Witsender im reading between the lines that RM,it wasnt the first time she lost the head at QM.Maybe thats why she doesnt want to be friends.Its her choice.I know i have different friends for different activities.She RM wants to be included even though the kids are not friends wiht her kids.Shes just one of theses that hates to be missing out.

piefacedClique · 09/01/2017 13:08

I think you are right dustarr.

OP posts:
witsender · 09/01/2017 13:20

Maybe, but in her mind if she has asked to join in and been ignored by someone she thinks is a friend, then that gives the impression of a clique, whether it is or not.

piefacedClique · 09/01/2017 13:23

Fair point x

OP posts:
dustarr73 · 09/01/2017 14:02

Then maybe if she had asked nicely rather than throwing a hissy fit,she might be in the group now.

piefacedClique · 09/01/2017 14:09

I'm inclined to agree and I'm not sure I want to spend time what spare time I have with someone who spits the dummy and sends vile messages when she doesn't get what she wants.
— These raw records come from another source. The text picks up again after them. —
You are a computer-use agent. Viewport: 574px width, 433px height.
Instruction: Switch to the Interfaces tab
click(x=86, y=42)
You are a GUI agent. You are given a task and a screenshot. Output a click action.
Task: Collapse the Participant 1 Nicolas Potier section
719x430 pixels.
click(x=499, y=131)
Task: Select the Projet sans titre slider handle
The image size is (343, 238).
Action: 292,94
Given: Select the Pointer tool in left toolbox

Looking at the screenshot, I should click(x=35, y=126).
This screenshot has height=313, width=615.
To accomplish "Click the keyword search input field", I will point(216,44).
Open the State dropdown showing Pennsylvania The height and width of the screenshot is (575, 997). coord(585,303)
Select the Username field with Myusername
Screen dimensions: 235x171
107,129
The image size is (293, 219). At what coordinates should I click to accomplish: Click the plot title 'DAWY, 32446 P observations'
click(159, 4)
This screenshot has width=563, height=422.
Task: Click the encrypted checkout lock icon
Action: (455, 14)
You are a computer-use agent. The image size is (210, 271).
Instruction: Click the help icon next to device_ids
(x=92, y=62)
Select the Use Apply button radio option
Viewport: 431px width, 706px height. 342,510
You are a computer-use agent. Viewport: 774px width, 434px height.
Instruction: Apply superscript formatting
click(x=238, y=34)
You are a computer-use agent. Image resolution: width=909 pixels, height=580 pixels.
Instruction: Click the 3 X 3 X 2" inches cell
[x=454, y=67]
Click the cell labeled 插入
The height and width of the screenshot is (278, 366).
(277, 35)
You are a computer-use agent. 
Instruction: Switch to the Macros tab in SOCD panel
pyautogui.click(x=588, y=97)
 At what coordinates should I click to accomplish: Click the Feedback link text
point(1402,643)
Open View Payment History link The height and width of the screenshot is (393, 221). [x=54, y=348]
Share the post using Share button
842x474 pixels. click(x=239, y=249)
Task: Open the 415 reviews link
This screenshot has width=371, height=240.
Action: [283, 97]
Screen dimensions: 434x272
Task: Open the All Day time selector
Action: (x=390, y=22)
It's the only night my DS can play with others after school or have friends over due to a long commute of mine from work and it saves having one friend over at a time so I think she has ruled herself out of catch ups! Anyway! First world problems!

OP posts:
Andylion · 09/01/2017 15:39

I completely get the whole including thing but we couldn't include someone who is never mentioned by the kids or whose mum is never at pick ups to say come along?

I'm curious, OP - is RM at the school gates or not?

..plus there has been the school hols so this is the first time we are all really seeing each other at the school gates etc?

piefacedClique · 09/01/2017 15:49

No rm is never at gate x

OP posts:
OhSuckItUpDucky · 09/01/2017 16:15

So is RM working at pick up / drop off time ?
It's sounds like she is being excluded if she was friends with QM before

piefacedClique · 09/01/2017 16:18

Her kids are on bus and she's never at pick up. Difficult to exclude someone who can't physically be there?

OP posts:
Oblomov16 · 09/01/2017 16:24

I'm not so sure its best to exclude her. Not that I'm condoning her rudeness.

But my friend arranged something at the end of Christmas term. Casually. Invited a few. And she told me, that 2 people had text her, because were very upset they hadn't been included. She was upset by this.
So it just goes to show that many people are clearly upset by this kind of thing, generally.
And yes, yours is a specific group. And ours was more casual, but maybe she felt you were a bit cliquey before and she felt excluded before?
Or maybe I'm being too sympathetic to her?